Health Improvement Annual Report 2023 to 2024
Glasgow City Health and Social Care Partnership’s (HSCP) Health Improvement Team has published its latest annual report highlighting the work of the team in 2023 to 2024.
The team’s focus as always is improving health and wellbeing and reducing health inequalities.
This year’s report reflects the continuing focus on poverty, mental health and inequality as the main drivers of poor health across the city. It showcases work across a wide range of areas from mental health in the early years and childhood to healthcare in prisons, and from the provision of nutritious food to the prevention of tobacco, drug and alcohol harm. It also emphasises the crucial role of people including our staff, volunteers, Modern Apprentices and those in our partner organisations and services working together to improve health in the city.
Highlights are:
- The Community Links Worker programme, which carried out 37,700 appointments, supporting patients referred by GPs to address a wide range of issues. Service users reported a significant increase in wellbeing.

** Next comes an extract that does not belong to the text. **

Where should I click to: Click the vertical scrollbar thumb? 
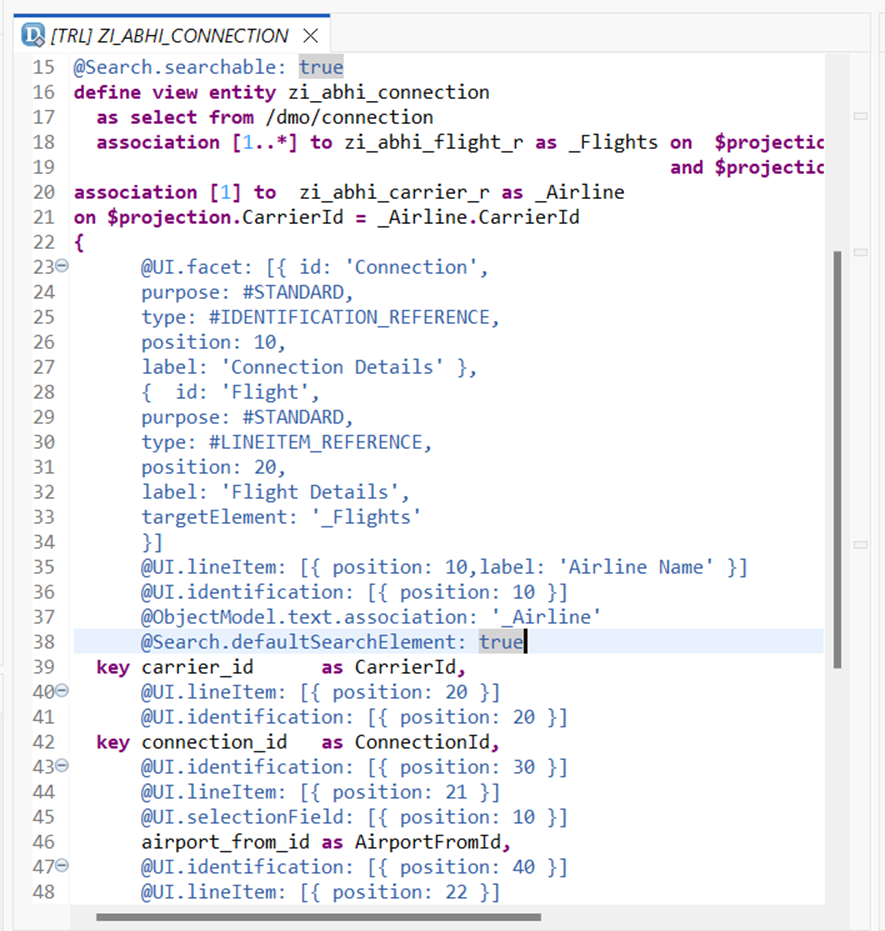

- Place-based work in identified neighbourhoods where Health Improvement staff work in partnership with local, citywide and national organisations, empowering local people to address the issues that matter to them and to build local networks.
- Partnership work with Public Health Scotland to produce a collection of fully anonymised composite stories and posters reflecting the realities and experiences of gambling exposure, participation, risks and harms for people in Glasgow.
- Dedicated work with the Deaf community to reduce barriers to accessing health services, including staff awareness sessions and British Sign Language classes.
The Health Improvement Team is proud that our staff received recognition for their efforts this year:
- North East Youth Health Improvement staff were awarded Innovation of the Year at Glasgow HSCP’s Staff Awards for Excellence in March, for their ‘Chalk the Walk’ suicide prevention project.
- The Mental Health Improvement Team won the UK Public Health Register Innovation in Public Health Award for their work on Black and Minority Ethnic Perinatal Mental Health Research, while team member Michelle Guthrie was shortlisted for a national Global Women in Healthcare Award.
Fiona Moss, our HSCP’s Head of Health Improvement and Inequalities, said:
“Our 2023-24 Health Improvement report highlights the dedication and commitment of our staff in continuing to push for better health outcomes in the face of an increasingly challenging financial landscape.
"Health Improvement staff are continually innovating, enabling partnerships and responding to emerging themes.
"I’m proud of our staff’s hard work to reduce health inequalities and improve the health and wellbeing of Glasgow’s population.”